Ausgabe

Jüdisches Leben in Bern

Content

René Bloch/Jacques Picard [Hgg]: Wie über Wolken. Jüdische Lebens- und Denkwelten in der Stadt und Region Bern, 1200-2000.

Zürich: Chronos 2014.

527 Seiten, 69 Abbildungen, Euro 47,50

ISBN 978-3-0340-1219-5

 

Die Geschichte der kleinen, nur rund 340 Personen umfassenden jüdischen Gemeinde von Bern ist von weit mehr als nur lokalhistorischer Bedeutung. Dies zeigt der 25 Beiträge umfassende, überaus lesenswerte Sammelband „Wie über Wolken", der die Baugeschichte der 1906 eingeweihten Synagoge ebenso beschreibt wie die Geschichte der Gemeinde seit dem 11. Jahrhundert und ihrer Vertreibung im 15. Jahrhundert. In der Einheitsgemeinde wirkten sowohl liberale als auch moderat orthodoxe Rabbiner wie Eugen J. Messinger, Roland Gradwohl und Marcel R. Marcus. Die Juden waren in Handel und Gewerbe tätig und gründeten unter anderem das Warenhaus Loeb, eine Schokoladenfabrik und ein Textilunternehmen.

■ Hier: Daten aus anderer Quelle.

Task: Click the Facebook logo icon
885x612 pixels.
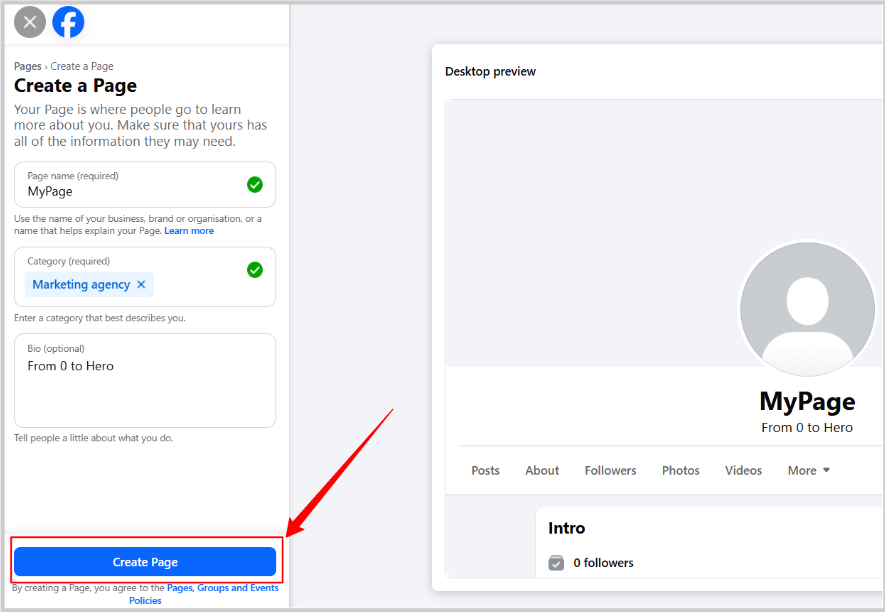Action: (x=68, y=22)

Die Berner Hochschule zog zahlreiche jüdische Professoren und ostjüdische Studenten an. Die russisch-jüdische Philosophin Anna Tumarkin wurde 1898 als erste Frau habilitiert. Der erste jüdische Rektor der Hochschule war der Völkerpsychologe Moritz Lazarus.

Ab 1890 lebte einer der bedeutendsten Ideologen der osteuropäischen Arbeiterbewegung „Bund", Vladimir Medem, in Bern; ein in dem Buch abgedruckter Auszug aus seiner Autobiographie „Die Berner Kolonie" beschreibt diese Zeit.  Aber auch berühmte jiddische Schriftsteller wie Shmuel Niger und David Einhorn lebten einige Jahre in Bern. Walter Benjamin und Gershom Scholem studierten während und nach dem Ersten Weltkrieg in der Stadt. Zu den jüdischen Intellektuellen, die es nach Bern zog, gehörten auch Micha Josef Berdyczewski, Chaim Zhitlowsky, Jakob Klatzkin und Yehezkel Kaufmann. Max Horkheimer, der in seinen letzten Lebensjahren in Montagnola lebte, ist am jüdischen Friedhof von Bern begraben. Ihm widmet Dan Diner die Betrachtung „Am Grab von Max Horkheimer". Der berühmteste jüdische Gelehrte der Stadt aber war Albert Einstein; ihm sind zwei Museen gewidmet.  

An der Universität gab es seit 1834 judaistische Lehraufträge. 2008 wurde eine Professur für Judaistik eingerichtet, die René Bloch innehat, der für den Überblick über die Judaistik im vorliegenden Band verantwortlich zeichnet.